Meaningful choices come in two varieties: Strategic and Tactical. Strategic choices are high level choices that involve having a perspective beyond the immediate future (should my mage focus on fire or ice). Tactical choices are low level choices that involve the here and now (this monster is fire based so I shall use water). Some people tend to fixate on one or the other. Me personally, I tend to love systems with Strategic choice. I will spend HOURS deciding the “perfect” build for my *insert RPG class* and then once I have it figured out I will move on to something else. Which isn’t to say that I don’t love games with little Strategic choice in them, I just think I fall particularly prey to games with a lot of Strategic choice.
That being said, I feel that too often games try and give the player too MUCH choice.

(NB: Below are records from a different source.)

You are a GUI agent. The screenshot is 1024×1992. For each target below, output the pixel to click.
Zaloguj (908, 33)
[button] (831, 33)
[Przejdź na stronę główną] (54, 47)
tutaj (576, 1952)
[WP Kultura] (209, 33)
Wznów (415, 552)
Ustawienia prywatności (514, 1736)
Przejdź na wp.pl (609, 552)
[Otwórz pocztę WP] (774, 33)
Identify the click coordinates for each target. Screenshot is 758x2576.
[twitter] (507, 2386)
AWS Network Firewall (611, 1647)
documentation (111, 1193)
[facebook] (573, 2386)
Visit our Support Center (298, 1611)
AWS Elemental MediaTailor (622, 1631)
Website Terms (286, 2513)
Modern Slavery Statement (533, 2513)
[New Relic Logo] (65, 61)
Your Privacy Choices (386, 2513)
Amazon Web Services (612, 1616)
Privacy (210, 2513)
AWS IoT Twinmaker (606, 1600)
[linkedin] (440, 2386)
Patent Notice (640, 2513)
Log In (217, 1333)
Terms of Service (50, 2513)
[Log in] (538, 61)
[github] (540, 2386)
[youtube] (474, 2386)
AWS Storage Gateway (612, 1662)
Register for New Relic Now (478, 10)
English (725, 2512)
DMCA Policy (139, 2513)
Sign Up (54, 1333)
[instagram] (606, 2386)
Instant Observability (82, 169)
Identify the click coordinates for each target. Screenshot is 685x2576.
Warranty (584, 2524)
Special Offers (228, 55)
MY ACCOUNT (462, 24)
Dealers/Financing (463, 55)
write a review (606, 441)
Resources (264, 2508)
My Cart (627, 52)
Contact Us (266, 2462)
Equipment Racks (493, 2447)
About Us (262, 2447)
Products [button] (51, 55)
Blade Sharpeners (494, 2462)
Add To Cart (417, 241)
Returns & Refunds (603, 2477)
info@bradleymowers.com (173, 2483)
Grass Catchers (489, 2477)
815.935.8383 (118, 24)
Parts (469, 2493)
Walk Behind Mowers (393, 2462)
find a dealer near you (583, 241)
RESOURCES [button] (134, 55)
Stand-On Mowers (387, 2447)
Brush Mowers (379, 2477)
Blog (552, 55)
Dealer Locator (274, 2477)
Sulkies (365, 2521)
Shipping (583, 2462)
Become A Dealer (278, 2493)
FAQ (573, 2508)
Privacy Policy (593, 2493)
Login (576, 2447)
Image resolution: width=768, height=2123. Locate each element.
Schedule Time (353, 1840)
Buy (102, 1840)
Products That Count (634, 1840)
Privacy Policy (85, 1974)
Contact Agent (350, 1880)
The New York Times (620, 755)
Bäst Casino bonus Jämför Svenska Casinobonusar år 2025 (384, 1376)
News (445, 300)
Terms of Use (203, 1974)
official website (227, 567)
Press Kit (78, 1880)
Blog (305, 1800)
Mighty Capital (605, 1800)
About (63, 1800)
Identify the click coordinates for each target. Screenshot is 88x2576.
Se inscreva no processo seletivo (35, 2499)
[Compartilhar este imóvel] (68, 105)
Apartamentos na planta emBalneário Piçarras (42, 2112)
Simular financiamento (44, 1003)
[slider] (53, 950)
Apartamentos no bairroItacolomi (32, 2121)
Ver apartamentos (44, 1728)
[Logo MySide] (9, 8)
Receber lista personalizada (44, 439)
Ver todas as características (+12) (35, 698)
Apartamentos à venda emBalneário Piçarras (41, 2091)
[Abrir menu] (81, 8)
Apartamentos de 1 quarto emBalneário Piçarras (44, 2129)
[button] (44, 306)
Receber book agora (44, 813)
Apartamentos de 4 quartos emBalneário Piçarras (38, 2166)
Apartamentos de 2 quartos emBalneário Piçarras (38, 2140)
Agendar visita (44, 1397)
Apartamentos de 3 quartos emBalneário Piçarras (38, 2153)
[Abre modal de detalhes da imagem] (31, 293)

The more choice you give a player the harder it actually is for them to make a meaningful choice because they can no longer accurately judge the value of one choice against another. This is sometimes referred to as the “Paradox of Choice”, and it is something that you always have to keep in mind. You might think that your game is “totally awesome” because it offers me every single kind of variation in modern day assault rifles, but as a player all I am going to feel is completely overwhelmed. In this case having that many weapons is going to have massive overlap in the purpose. As a player not only am I going to struggle to pick a gun, but when I finally do pick one I am going to feel less satisfaction in my choice because I will be constantly wondering if there was a better option.
As you can see, each of these different layers builds upon the part that comes before it. If a mechanic doesn’t feel good, then mastery is going to be painful. If there is no purpose, then mastering it is unrewarding. If the purpose of two mechanics overlaps or the purpose is unclear, then you can’t make a meaningful choice.